Let’s admit that the expression, ”giving up everything” is hyperbolic, an exaggeration, but it serves the purpose of pointing to us an ultimate concern, to life’s need for meaning, for our need for a life grounded in meaning, a meaning that cannot be lost. Dare I say now that for our life to be grounded in meaning, that life in itself must be meaningful, that we find life coming to us with meaning, so that we are moved to affirm a metaphysical, transcendental ground for meaning. In this secular, positivistic age of ours, I almost feel I must apologize to use such words as metaphysical and transcendental, let alone for my earlier use of the word soul. Nevertheless, faith needs those words, and we give them up at our peril, for we need them to express what we people of faith know to be true about reality, that meaning is not simply something that arises with the evolution of a rather large brained species conscious of its self-interest, that meaning is not simply something that we human beings project upon life, but that meaning, purpose, is given with life, given as a great gift, given, as it only can be given, by a gracious, transcendental ground of meaning, a living reality whom we call God; and the fulfilled life, the one we call the “saved” life, is one that opens itself to this living reality, this ground of meaning, opens itself to the very purpose in which life itself is rooted, giving itself to this meaning, participating in it; and when we do that, when we do that, we are participating in what Jesus calls the Kingdom of God.
When Peter, John and James answer the call to follow Jesus, they discover in that following, bit by bit, just as we discover in our following, bit by bit, the nature of that ground of meaning.

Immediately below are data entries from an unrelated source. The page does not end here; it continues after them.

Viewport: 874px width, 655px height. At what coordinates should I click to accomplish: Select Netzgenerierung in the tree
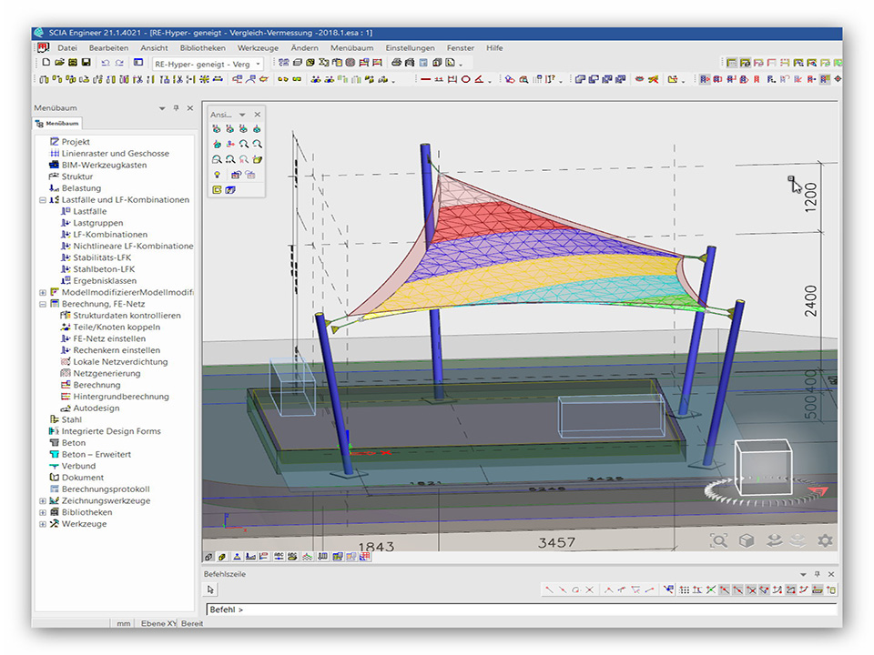click(106, 374)
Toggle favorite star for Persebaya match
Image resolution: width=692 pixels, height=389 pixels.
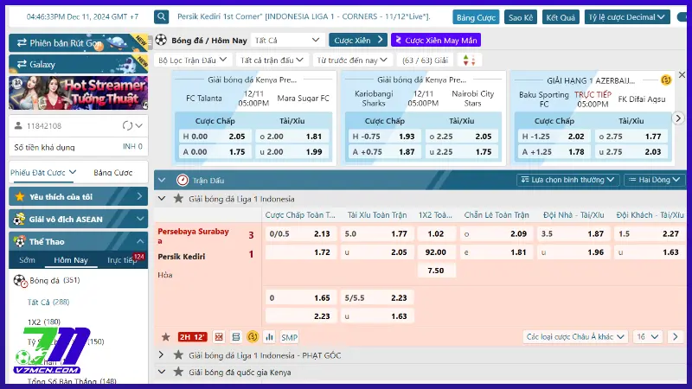(x=165, y=337)
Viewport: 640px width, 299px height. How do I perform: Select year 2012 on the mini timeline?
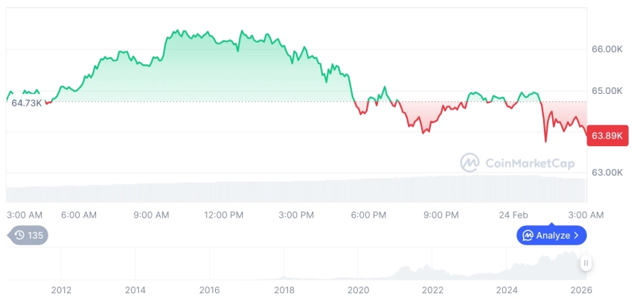click(61, 289)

For by a great and wondrous leap of faith, we affirm, or, rather, we confess, that Jesus in his life, in his words and acts of love, compassion, mercy, concern for all, in his judgments, in his forgiveness, in the respect he shows those whom society has marginalized, subordinated, in all this, Jesus reveals the very spirit of the ground of meaning, for the spirit of Jesus is at one with the spirit of God. It is not for nothing that we say that Jesus is God’s Word Incarnate.
In our own life, with its concerns for our family, our financial situation, our work, our concerns for the good of the groups we belong to, for the good of our political party, for the good of our nation, in all these concerns, these rightful concerns, we sometimes find ourselves in irreconcilable conflict with the spirit of Christ, and we cannot find a good way out of that conflict, and our soul has to live with that agonizing contradiction. Even worse, we followers of Christ remain finite, limited, anxious, creatures, given to tribal and self-interested impulses. And we mess up, sometimes terribly. There’s no need for me to enumerate the messes we make; we just need to listen to the daily news any day of the week. And we feel God’s judgment upon us for the mess we have made not only of human relations but the mess we have made of the very planet on which we live, God’s creation. Even so, sisters and brothers in Christ, God’s last word to us, even though we don’t know how that could be, God’s last word to us is not judgment but mercy, God’s last word to us is not death but life.
Thanks be to God for that. Thanks be to Christ. Amen.